Task statement:
Copy out the data from the line with "Screen dimensions: 1512x808" to the line with "Click Внуково's Сл.", keeping every line unchanged.

Dataset extract:
<<<<

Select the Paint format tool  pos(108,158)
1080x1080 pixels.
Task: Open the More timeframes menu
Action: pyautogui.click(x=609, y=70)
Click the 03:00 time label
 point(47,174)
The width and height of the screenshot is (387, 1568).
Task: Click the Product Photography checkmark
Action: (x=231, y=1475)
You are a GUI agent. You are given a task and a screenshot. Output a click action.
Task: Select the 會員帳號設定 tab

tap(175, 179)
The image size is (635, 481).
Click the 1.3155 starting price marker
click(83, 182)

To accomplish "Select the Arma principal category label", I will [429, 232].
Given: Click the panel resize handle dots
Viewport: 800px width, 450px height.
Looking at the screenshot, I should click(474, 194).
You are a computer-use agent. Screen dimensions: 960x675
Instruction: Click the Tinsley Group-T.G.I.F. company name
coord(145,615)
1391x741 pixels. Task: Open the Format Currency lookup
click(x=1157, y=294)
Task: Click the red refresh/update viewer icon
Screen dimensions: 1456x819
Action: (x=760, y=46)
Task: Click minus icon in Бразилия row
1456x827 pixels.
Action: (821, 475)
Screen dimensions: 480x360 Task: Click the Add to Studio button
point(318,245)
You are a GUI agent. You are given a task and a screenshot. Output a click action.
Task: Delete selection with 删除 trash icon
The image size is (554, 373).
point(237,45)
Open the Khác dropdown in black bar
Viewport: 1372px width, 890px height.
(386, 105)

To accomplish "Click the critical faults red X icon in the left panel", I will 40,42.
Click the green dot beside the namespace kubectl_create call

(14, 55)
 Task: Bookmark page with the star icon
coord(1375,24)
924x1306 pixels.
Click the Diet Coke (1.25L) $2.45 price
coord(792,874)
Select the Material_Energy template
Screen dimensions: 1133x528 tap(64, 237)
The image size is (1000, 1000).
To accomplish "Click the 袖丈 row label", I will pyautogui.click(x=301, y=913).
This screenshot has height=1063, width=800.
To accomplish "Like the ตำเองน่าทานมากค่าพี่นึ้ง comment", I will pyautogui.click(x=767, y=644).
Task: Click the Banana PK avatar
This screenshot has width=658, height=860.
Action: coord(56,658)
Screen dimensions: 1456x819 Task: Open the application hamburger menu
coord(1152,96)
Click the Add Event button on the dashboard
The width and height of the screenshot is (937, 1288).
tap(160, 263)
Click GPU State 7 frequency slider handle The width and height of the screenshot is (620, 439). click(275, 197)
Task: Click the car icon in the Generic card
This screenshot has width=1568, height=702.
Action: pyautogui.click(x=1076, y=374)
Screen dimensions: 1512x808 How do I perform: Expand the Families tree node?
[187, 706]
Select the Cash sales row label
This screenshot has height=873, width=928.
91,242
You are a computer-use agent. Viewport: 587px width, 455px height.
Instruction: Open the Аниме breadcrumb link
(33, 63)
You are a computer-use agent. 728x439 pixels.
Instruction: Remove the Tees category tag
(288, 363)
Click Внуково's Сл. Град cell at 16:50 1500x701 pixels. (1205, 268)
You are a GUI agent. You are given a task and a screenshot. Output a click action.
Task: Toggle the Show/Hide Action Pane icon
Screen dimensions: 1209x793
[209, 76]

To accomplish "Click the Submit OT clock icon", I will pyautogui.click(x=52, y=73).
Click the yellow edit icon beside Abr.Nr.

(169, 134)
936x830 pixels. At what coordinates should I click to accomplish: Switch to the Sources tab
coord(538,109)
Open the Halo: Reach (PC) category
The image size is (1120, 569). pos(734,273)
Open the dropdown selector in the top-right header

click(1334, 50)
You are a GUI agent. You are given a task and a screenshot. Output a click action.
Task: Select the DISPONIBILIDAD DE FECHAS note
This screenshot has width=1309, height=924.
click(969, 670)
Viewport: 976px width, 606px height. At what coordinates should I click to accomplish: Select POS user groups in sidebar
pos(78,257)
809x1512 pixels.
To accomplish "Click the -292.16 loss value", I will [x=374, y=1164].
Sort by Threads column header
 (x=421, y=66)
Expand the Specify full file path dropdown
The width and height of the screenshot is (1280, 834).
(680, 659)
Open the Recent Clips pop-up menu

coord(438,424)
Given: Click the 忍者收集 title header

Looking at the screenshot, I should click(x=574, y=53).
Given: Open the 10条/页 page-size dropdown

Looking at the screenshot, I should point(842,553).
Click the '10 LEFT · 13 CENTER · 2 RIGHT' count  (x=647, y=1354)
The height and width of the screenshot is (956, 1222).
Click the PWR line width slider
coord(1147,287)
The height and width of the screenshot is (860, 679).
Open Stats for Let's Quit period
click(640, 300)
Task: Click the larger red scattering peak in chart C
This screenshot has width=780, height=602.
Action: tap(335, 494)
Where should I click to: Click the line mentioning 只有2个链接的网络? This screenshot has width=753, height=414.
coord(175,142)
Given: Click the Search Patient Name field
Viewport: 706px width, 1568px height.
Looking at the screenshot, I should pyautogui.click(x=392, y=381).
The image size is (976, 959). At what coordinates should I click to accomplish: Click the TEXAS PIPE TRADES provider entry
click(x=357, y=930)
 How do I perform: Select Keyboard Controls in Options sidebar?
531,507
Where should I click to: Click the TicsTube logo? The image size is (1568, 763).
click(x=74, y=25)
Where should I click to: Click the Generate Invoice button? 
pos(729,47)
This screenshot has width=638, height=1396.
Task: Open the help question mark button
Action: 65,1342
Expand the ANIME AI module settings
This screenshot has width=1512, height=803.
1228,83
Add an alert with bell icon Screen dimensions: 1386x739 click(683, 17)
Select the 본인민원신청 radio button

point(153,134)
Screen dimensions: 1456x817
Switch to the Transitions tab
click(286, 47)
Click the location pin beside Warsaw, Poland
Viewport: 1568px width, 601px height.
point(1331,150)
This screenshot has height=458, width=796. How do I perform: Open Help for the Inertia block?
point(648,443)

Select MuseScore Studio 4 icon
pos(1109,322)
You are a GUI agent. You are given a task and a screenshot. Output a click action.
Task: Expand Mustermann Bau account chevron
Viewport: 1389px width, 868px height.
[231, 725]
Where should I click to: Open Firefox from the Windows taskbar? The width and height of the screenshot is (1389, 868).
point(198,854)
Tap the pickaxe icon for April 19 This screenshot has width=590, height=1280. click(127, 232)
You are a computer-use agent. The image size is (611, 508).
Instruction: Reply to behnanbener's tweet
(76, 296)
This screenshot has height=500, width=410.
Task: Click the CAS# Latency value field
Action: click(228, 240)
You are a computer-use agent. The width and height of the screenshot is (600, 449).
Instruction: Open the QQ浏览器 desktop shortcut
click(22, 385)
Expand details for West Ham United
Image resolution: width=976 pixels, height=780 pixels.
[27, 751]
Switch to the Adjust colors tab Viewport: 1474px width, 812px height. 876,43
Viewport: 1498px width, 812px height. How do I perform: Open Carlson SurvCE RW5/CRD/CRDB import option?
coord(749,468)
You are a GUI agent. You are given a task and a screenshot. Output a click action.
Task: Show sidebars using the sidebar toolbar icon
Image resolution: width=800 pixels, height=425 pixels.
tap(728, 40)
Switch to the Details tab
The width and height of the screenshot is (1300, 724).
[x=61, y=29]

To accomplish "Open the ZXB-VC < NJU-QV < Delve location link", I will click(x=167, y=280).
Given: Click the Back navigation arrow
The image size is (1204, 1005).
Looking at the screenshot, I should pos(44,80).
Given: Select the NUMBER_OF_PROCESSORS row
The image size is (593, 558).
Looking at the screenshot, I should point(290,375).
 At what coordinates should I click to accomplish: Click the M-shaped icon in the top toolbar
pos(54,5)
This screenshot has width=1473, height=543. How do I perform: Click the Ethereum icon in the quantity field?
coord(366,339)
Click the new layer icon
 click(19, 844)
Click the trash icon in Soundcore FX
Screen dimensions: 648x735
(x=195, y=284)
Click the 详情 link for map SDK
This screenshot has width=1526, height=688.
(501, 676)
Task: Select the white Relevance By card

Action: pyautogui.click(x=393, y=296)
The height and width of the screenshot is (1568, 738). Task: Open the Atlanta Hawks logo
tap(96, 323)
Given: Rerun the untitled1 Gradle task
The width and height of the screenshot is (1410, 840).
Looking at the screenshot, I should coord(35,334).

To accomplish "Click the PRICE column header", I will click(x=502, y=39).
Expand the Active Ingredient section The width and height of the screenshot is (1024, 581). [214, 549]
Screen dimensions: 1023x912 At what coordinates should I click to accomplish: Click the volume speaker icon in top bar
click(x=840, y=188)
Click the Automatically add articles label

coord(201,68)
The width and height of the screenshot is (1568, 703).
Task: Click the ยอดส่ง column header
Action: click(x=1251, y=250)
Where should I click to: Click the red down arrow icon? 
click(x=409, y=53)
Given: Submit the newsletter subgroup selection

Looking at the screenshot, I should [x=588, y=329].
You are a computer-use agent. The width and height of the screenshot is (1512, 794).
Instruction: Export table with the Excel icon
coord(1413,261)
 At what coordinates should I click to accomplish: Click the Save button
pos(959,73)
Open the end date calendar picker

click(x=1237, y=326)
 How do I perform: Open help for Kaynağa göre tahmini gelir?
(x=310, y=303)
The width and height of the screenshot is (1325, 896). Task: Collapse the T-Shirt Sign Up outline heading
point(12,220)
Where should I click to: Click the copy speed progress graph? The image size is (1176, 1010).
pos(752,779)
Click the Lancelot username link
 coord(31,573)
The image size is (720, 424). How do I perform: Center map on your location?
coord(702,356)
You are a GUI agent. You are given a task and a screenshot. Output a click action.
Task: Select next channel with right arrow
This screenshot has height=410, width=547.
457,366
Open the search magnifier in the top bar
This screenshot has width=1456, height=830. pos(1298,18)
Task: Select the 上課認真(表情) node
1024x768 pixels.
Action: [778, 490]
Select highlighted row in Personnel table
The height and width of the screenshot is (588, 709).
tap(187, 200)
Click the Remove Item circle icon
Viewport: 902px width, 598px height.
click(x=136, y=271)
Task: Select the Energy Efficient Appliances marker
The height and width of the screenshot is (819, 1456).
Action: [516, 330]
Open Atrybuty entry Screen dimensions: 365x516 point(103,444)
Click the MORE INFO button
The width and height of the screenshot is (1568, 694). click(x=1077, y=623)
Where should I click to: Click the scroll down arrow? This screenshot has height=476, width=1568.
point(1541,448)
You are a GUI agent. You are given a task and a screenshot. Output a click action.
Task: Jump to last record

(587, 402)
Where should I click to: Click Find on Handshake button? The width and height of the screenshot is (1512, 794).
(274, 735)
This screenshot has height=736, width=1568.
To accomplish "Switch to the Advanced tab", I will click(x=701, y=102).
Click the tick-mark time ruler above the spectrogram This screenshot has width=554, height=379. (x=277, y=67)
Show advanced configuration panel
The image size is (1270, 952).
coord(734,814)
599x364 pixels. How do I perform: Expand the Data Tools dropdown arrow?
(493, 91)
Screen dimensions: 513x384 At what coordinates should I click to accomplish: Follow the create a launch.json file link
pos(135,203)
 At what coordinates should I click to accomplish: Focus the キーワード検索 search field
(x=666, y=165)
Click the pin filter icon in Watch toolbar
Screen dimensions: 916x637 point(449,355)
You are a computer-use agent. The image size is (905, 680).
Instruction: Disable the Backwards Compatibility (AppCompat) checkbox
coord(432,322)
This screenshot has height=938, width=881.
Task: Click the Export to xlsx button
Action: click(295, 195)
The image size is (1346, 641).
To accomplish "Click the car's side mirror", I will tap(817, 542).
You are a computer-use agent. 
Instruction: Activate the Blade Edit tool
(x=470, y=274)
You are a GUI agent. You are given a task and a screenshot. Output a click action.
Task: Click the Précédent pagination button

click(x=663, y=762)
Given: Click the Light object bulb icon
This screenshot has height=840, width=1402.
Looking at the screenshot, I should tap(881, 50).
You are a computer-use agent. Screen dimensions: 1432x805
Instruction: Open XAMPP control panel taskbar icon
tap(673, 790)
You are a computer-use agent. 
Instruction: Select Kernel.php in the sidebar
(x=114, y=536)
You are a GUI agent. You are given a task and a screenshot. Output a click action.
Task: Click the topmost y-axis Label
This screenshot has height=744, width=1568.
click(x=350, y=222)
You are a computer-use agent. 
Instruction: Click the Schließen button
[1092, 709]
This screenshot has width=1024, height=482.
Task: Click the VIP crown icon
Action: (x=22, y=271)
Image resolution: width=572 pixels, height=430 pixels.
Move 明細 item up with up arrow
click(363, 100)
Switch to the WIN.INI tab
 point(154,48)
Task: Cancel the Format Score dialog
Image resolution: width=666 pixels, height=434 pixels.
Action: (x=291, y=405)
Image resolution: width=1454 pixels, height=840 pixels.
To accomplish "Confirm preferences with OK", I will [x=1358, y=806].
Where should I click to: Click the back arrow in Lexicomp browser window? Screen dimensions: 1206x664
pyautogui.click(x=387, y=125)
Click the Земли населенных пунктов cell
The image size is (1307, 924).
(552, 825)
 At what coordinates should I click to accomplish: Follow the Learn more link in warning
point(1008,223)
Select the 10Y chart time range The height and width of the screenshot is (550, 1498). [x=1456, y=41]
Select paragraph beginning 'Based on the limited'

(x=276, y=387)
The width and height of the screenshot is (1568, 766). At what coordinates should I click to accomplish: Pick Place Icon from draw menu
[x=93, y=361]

>>>>

Finished exercise:
Screen dimensions: 1512x808 How do I perform: Expand the Families tree node?
[187, 706]
Select the Cash sales row label
This screenshot has height=873, width=928.
91,242
You are a computer-use agent. Viewport: 587px width, 455px height.
Instruction: Open the Аниме breadcrumb link
(33, 63)
You are a computer-use agent. 728x439 pixels.
Instruction: Remove the Tees category tag
(288, 363)
Click Внуково's Сл. Град cell at 16:50 1500x701 pixels. (1205, 268)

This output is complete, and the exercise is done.